Well, literally everyone, according to the Real Estate Institute of Australia:
“The REIA has always been concerned with the impact the policy would have on housing markets, buyers, renters and economic activity,” REIA President Adrian Kelly said.
“This concern is magnified in the current market.
“There is almost truck loads of analysis and reports showing the adverse impacts of the policy on mum and dad investors, home owners, renters, the construction industry, state governments and the economy.
Investors, home-owners AND renters?
How does that even work? I actually struggle to think of a scenario where all three are made worse off under ANY policy proposal – maybe something like “All housing will be nationalised and turned into jumping castles for Swedish tourists.”
Or are we using a definition of “worse-off” that I’m not aware of?
I want to pick this apart a bit, not to be cruel to REIA, but to make a point about how the housing market actually fits together. I think it will be useful.
Anyway, if we’re saying everyone in the market is going to be worse off, then I assume we’re saying that house prices are going to fall (bad for investors and owner-occupiers) and rents are going to rise (bad for renters).
That’s the only scenario that makes sense. If rents fell, that’d be bad for investors, but you’d have to chalk that up as a win for renters.
Likewise, if houses became more expensive that would be bad for renters looking to buy, but would be a win for owner-occupiers and investors.
So we’re talking about falling house prices (though I know a café full of millenials cheering that on), and rising rents.
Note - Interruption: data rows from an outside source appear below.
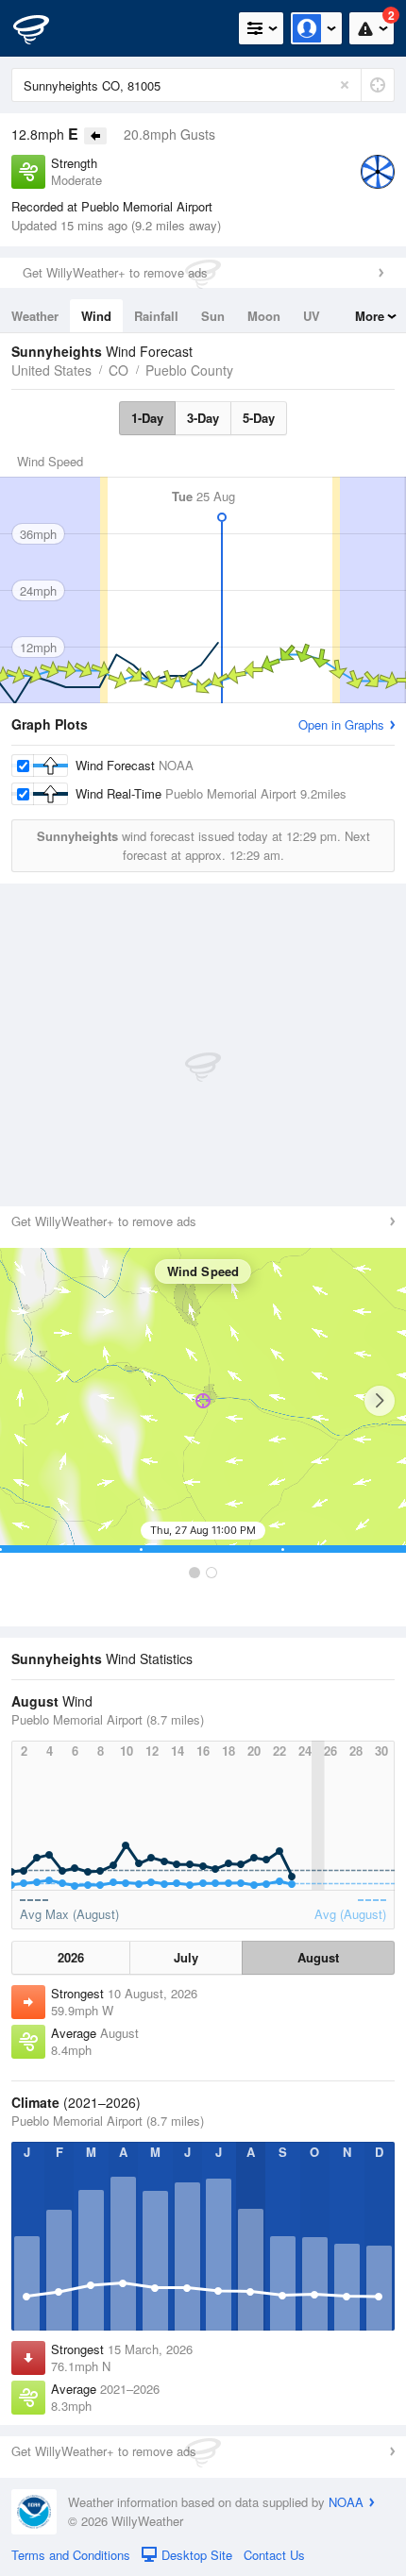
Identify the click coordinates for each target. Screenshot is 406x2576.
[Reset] (344, 85)
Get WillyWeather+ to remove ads (115, 272)
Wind (96, 316)
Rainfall (156, 316)
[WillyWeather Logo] (42, 28)
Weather (35, 316)
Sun (213, 316)
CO (118, 370)
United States (51, 370)
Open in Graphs (341, 724)
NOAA (346, 2502)
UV (311, 316)
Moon (263, 316)
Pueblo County (189, 370)
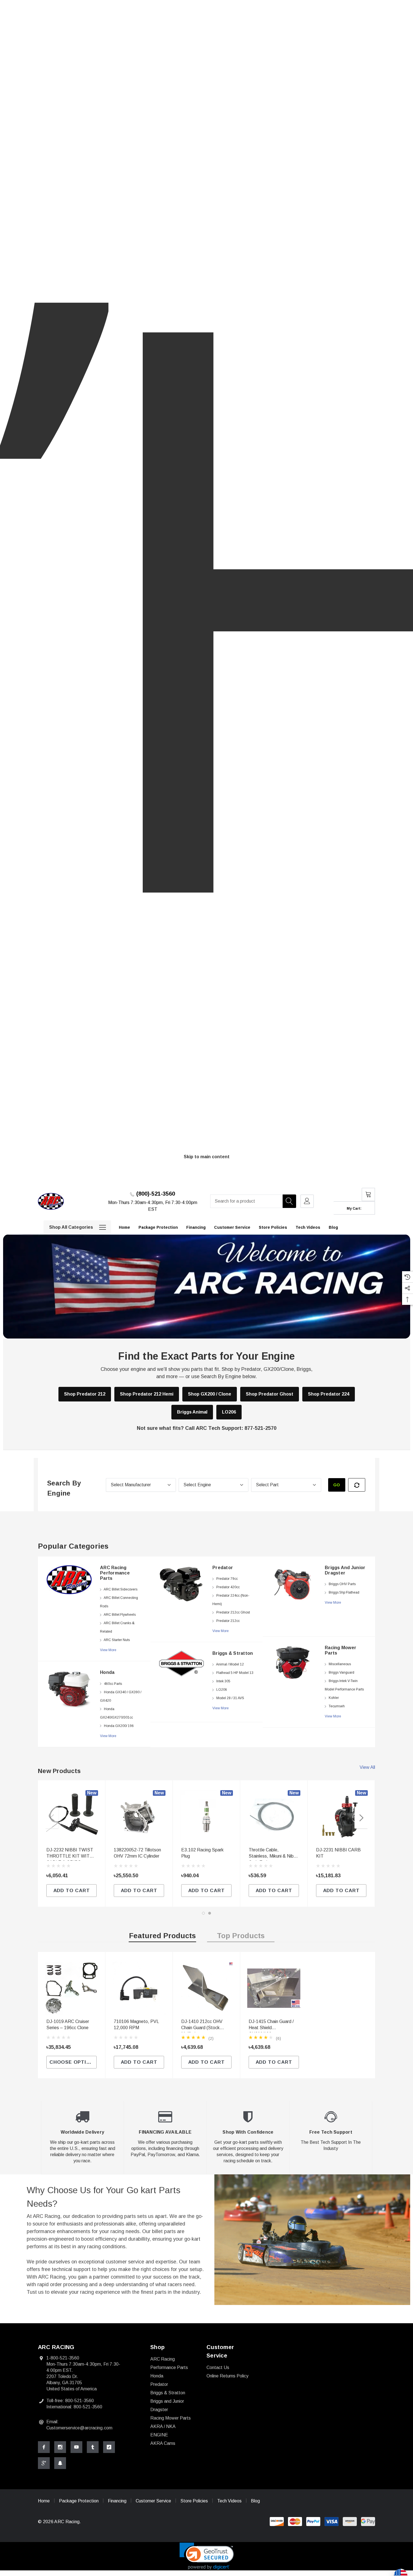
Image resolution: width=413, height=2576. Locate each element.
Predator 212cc (228, 1621)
But how would negatively gearing actually make rents go up?
They might go up if the reforms exacerbated our housing shortage, but since negative gearing will remain in place for new stock, it’s hard to see how removing it for existing homes will have any affect on construction rates…
But, just for arguments sake, let’s imagine that somehow negative gearing reform does increase rents.
What happens then?
The point to remember here is that since housing is an asset, like all financial assets, the return is linked to the price.
The link between the rental return and property prices is captured by “yield”.
Now the thing to note about property yields is that they’re affected by structural conditions in the market – interest rates, risk appetites etc. Yields are not determined by rents and prices themselves.
That may sound counter-intuitive, given that yields are a calculation of prices and rents, but the causation actually runs the other way. Yields determine prices.
If you track yields over recent years, you’ll see that they’ve been very stable.
For 15 years, they’ve barely deviated from 4%. Even though rents and prices have been all over the shop, yields have barely changed.
So if rents go up, what happens to yields?
Well, you’d think yields would go up as well. But that doesn’t happen, because prices are set by people buying property, and the people buying property are happy with yields of 4%, on average.
So if rents go up, yields stay constant, and the adjustment is forced on to prices. Prices go up and yields remain at 4%.
Statistically, that’s been true for as long as we have data for.
But if prices go up, isn’t that a win for owner-occupiers and investors?
Yes.
Personally, I think the reforms will have no impact on rents, and push prices down at the margin, but not by a huge amount. Yields will adjust a little because the ‘cost of carry’ appetite will have changed (I’ll talk more about that another time).
But all this ‘everyone is worse off’ is just BS.
But remember this. If you want to know what’s happening to prices, look to rents and yields first.